Investigating the role of biomarkers using liquid biopsy in the diagnosis of meningiomas.

Aim: Meningiomas are the most common type of primary brain tumor found in adults. While magnetic resonance imaging (MRI) is commonly used to diagnose meningiomas, determining the tumor grade is challenging. Tumor grading is essential for selecting the most appropriate treatment and determining the extent of surgical resection when surgery is performed. Other than histological analysis obtained through surgical resection, there is no established method to grade meningiomas using liquid biopsy. Although studies have examined the expression of c-MYC, FABP7, GATA4, and MAOB in tumor tissues, their expression in serum has not been fully explored. This study aimed to evaluate the diagnostic potential of these genes in meningioma patients by analyzing their expression in serum samples.

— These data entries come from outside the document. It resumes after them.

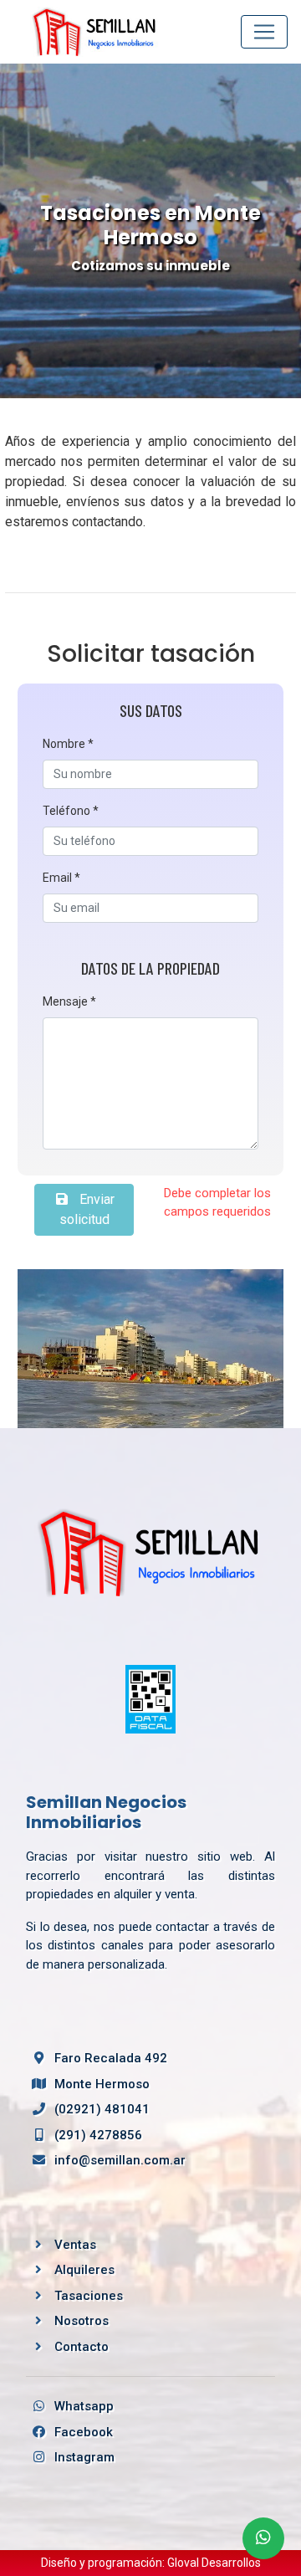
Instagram (83, 2457)
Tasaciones (88, 2295)
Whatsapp (82, 2406)
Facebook (82, 2432)
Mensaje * (69, 1001)
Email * (61, 877)
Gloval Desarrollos (214, 2562)
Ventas (75, 2244)
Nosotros (81, 2320)
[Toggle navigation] (264, 32)
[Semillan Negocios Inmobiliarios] (150, 1551)
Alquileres (84, 2269)
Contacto (81, 2346)
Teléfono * (71, 810)
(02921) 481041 (100, 2109)
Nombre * (68, 743)
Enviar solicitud (87, 1209)
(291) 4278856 (96, 2135)
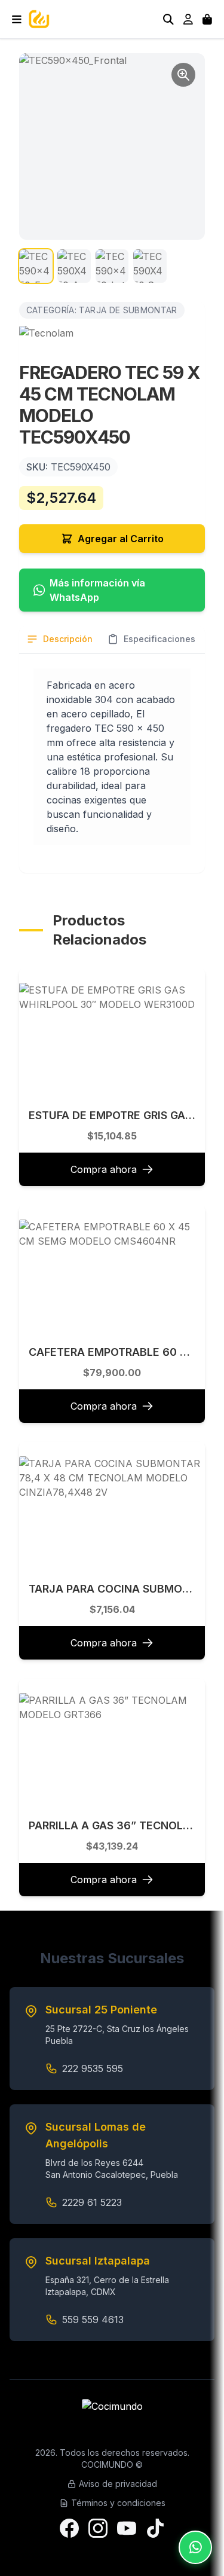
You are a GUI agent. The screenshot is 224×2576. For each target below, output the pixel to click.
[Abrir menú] (17, 19)
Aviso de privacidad (118, 2484)
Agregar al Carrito (121, 539)
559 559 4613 (93, 2320)
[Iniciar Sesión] (188, 19)
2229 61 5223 (92, 2202)
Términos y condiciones (118, 2503)
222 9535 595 (92, 2068)
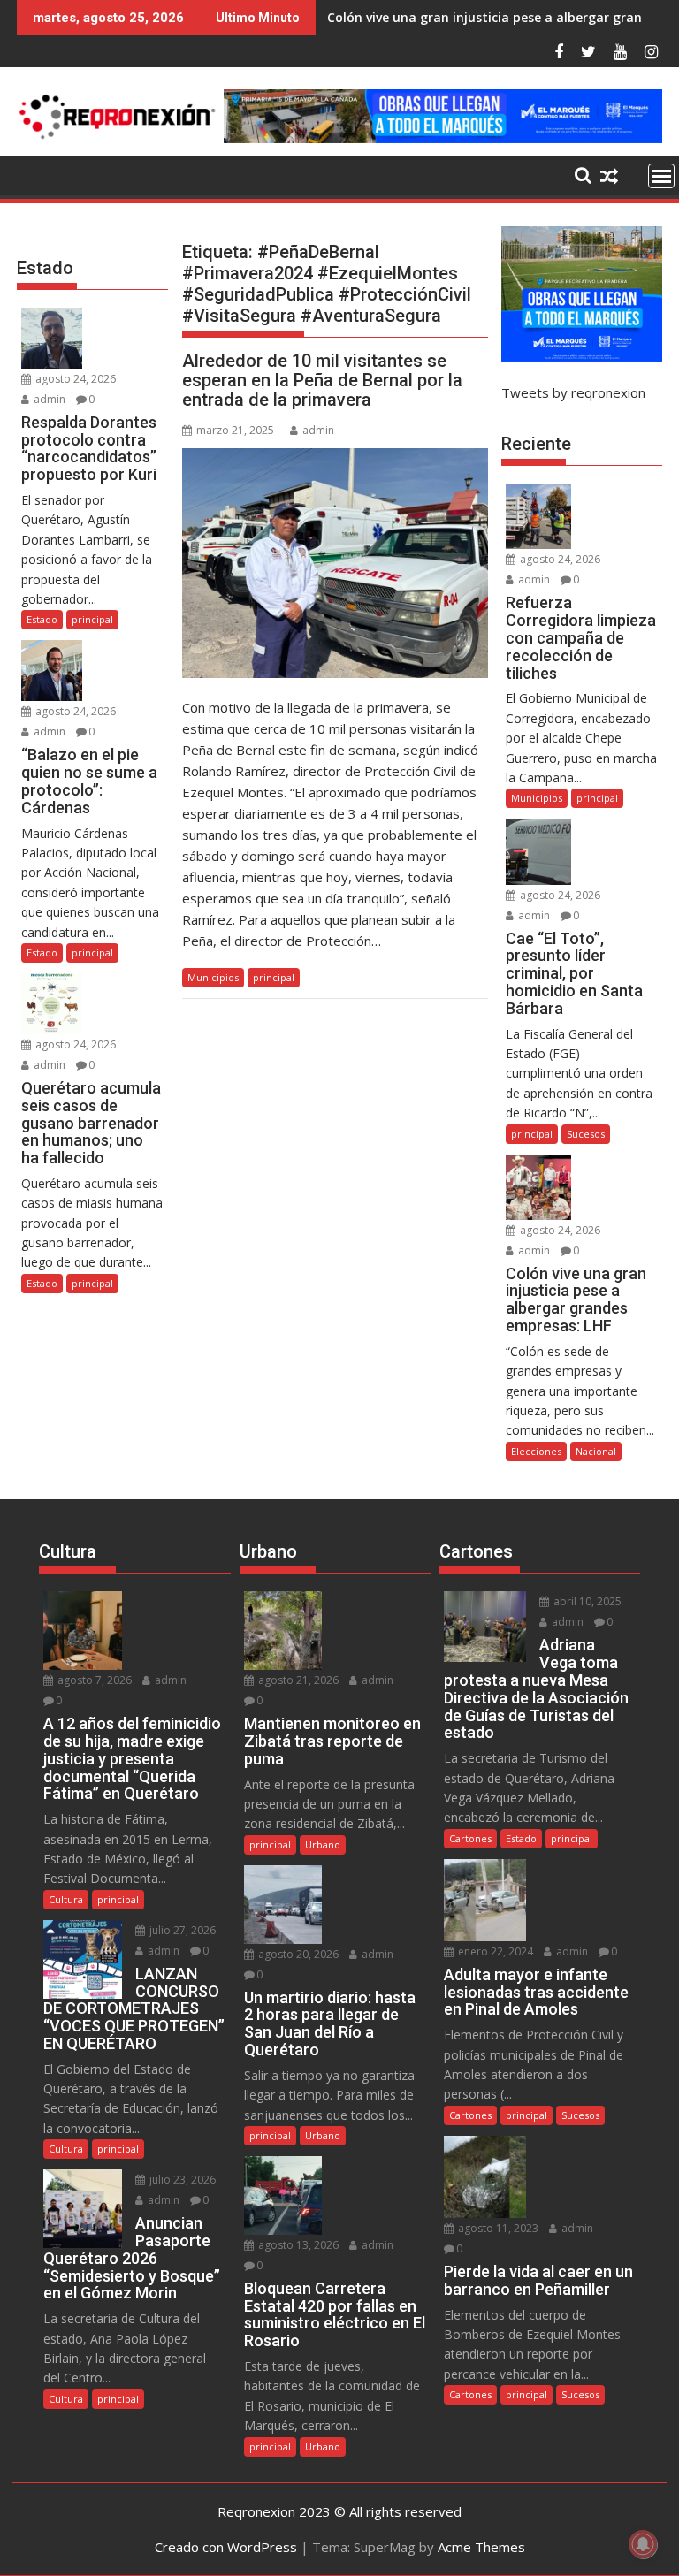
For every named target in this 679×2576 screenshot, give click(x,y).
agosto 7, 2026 (93, 1680)
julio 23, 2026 (181, 2179)
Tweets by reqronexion (573, 392)
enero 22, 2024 (494, 1951)
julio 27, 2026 (181, 1930)
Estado (42, 619)
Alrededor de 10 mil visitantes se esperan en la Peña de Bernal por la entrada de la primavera (322, 380)
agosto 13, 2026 (297, 2244)
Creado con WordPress (226, 2547)
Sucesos (586, 1133)
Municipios (213, 977)
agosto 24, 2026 (74, 378)
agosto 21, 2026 (297, 1680)
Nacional (596, 1451)
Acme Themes (481, 2547)
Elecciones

Material And Methods: The study included 20 patients who underwent surgical resection for intracranial meningiomas. Tumor and serum samples were collected during the surgical procedure. Real-time polymerase chain reaction (RT-PCR) was performed to measure the expression of FABP7, GATA4, c-MYC, and MAOB in both tumor tissues and serum samples.

Results: The expression levels of MAOB, c-MYC, and GATA4 were significantly higher in grade 2 meningioma tumor tissues compared to grade 1 tumors (p=0.031, p=0.041, and p=0.003, respectively). Similarly, patients with grade 2 meningiomas had significantly higher MAOB expression in their serum compared to patients with grade 1 meningiomas (p=0.032). In addition, the serum levels of FABP7 and MAOB were significantly higher in meningioma patients compared to healthy controls (p 0.05).

Conclusion: The findings of this study suggest that FABP7 and MAOB expression in serum may serve as diagnostic markers for meningiomas. However, additional studies with larger cohorts are necessary to validate these results.